Long-term course of Alzheimer disease in patients treated according to the Dutch dementia guideline at a memory clinic : a "real-life" study
Faculty of Pharmaceutical, Biomedical and Veterinary Sciences . Biomedical Sciences
Alzheimer disease and associated disorders
, p. 53-59
University of Antwerp
Introduction: There is little knowledge of the long-term course of Alzheimer disease (AD) in light of current pharmacological and nonpharmacological interventions provided in a "real-life" setting. Methods: The Frisian Alzheimer's Disease Cohort study is a "real-life" study of the course of AD in patients (n=576) treated with pharmacological (ie, cholinesterase inhibitors) and nonpharmacological (ie, case management, respite care) interventions. Disease course was described by changes in cognition (Mini Mental State Examination, clock-drawing test) and number of types of professional care applying a repeated-measures analysis using a marginal model (population-based average model). In addition, behavioral and psychological symptoms, and proportions of nursing home admissions and deaths were investigated.

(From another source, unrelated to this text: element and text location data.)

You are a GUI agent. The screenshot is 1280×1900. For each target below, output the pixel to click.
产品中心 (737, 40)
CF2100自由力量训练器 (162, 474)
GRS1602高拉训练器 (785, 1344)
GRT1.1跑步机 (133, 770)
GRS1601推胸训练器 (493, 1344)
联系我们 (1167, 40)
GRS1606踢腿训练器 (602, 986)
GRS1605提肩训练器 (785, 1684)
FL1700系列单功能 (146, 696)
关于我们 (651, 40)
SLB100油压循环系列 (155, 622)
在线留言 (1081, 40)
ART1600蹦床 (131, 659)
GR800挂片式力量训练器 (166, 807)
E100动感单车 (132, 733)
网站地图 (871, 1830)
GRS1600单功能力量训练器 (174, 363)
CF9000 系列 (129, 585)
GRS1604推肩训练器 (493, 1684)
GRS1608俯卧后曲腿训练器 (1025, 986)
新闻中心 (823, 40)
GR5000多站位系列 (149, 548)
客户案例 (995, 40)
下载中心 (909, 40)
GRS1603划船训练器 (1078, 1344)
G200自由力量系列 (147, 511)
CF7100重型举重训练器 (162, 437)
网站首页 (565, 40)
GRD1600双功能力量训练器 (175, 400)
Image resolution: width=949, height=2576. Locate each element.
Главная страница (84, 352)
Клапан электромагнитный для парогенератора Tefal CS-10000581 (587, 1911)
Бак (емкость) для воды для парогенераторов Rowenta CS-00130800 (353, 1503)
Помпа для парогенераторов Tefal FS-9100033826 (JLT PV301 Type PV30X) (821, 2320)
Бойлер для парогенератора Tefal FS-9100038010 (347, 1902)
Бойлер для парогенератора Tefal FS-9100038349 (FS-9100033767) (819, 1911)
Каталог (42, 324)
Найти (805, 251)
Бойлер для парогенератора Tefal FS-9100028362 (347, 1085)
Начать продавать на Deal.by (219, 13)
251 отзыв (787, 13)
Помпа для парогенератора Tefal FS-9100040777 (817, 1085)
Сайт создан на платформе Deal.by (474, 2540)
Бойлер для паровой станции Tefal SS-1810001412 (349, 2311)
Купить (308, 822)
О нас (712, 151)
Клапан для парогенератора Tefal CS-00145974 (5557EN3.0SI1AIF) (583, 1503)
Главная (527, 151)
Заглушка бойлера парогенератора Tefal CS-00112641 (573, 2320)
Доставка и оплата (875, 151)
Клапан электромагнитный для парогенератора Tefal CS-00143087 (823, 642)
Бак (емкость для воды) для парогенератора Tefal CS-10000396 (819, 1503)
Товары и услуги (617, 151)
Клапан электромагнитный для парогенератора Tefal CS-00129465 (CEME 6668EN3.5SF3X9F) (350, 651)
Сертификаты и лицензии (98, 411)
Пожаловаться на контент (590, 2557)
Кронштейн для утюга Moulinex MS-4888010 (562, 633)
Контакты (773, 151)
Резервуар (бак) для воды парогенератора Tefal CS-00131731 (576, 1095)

Results: During 3.5 years, the average Mini Mental State Examination decreased from 22.24 to 18.91, the clock-drawing test score increased from 3.38 to 4.05, the number of types of professional care increased from 0.85 to 2.64, and the patients with behavioral and psychological symptoms increased from 29.0% to 70.2%. The proportion of patients admitted to a nursing home was 40.8% and 41.0% died. Conclusions: Cognition and behaviour of AD patients deteriorated accompanied with an increase in care-dependency during 3.5 years. Nevertheless, compared with the precholinesterase inhibitor era, current pharmacological and nonpharmacological interventions appear to slow cognitive decline, which emphasizes that they seem to have a favorable effect.